Influencer:innen, die umsatzsteuerbare Leistungen an andere Unternehmer erbringen, müssen ordnungsgemäße Rechnungen über ihre Leistungen ausstellen. Bei Sachzuwendungen als Gegenleistung ist die Ermittlung des in der Rechnung auszuweisenden Entgelts mitunter eine Herausforderung.

Tipp: Bei einer Sachleistung als Gegenleistung sollte die Rechnung des Influencers über die Werbeleistung den Zeitwert der erhaltenen Sache als Entgelt ausweisen. Zu diesem Wert muss folglich auch die buchhalterische Erfassung der Werbeleistung erfolgen. Alternativ ist eine Abrechnung zu diesem Wert durch das beworbene Unternehmen im Wege einer Gutschrift möglich.

Gefahren bei Nichtbeachtung

Influencer:innen, die ihre Umsätze nicht oder nicht richtig versteuern, laufen Gefahr, ins Visier von Betriebsprüfungen oder Steuerfahndung zu geraten. Gerade bei Barter-Deals ist die Versuchung groß, solche Leistungen „unter den Tisch fallen zu lassen“. 

Bei Entdeckung drohen:

  • Umsatzsteuer-Nachzahlungen (ggf. zzgl. Zinsen)
  • Verspätungszuschläge
  • Bußgelder sowie
  • Strafverfahren wegen Steuerhinterziehung (§ 370 AO).
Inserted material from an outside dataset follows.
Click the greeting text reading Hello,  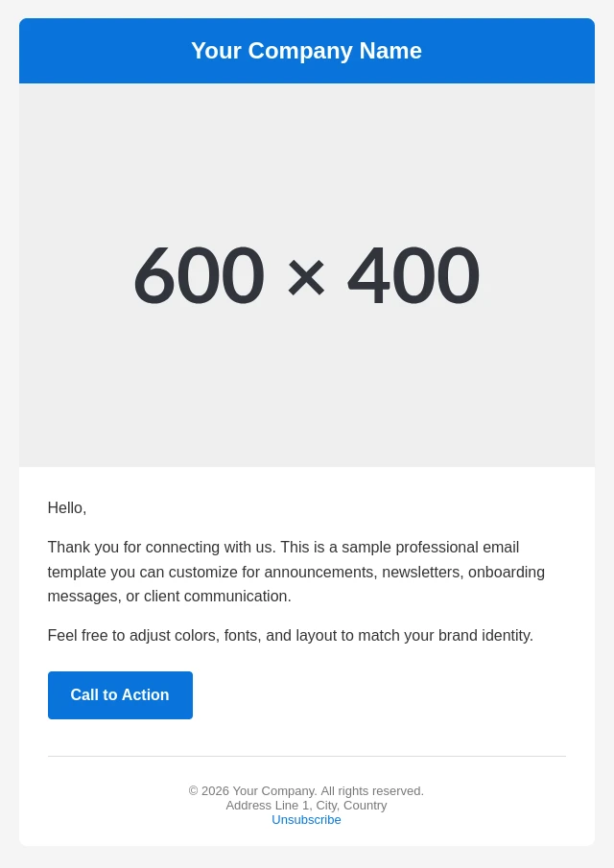[66, 507]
Fazit: Steuerpflicht ernst nehmen – Beratung empfohlen

Die Umsatzbesteuerung von Influencer:innen ist komplexer, als es zunächst scheint. Wer regelmäßig in Posts und Stories Werbung macht und dafür Sach- oder Geldleistungen erhält, ist Unternehmer im Sinne des Umsatzsteuerrechts – mit allen damit verbundenen Pflichten. Eine sorgfältige steuerliche Beratung ist daher unerlässlich, um Risiken zu vermeiden und die steuerliche Compliance sicherzustellen. Spätestens wenn das Kind bereits in den Brunnen gefallen ist und der Vorwurf einer Umsatzsteuerverkürzung im Raum steht, ist es Zeit sich fachkundigen Rat von einem Rechtsanwalt oder Steuerberater einzuholen. Es empfiehlt sich aber nachdrücklich, es gar nicht erst so weit kommen zu lassen und sich von Anfang an umsatzsteuerlich beraten zu lassen!

 

Der Beitrag wurde gemeinsam mit Thorsten Haake und Marco Herrmann verfasst.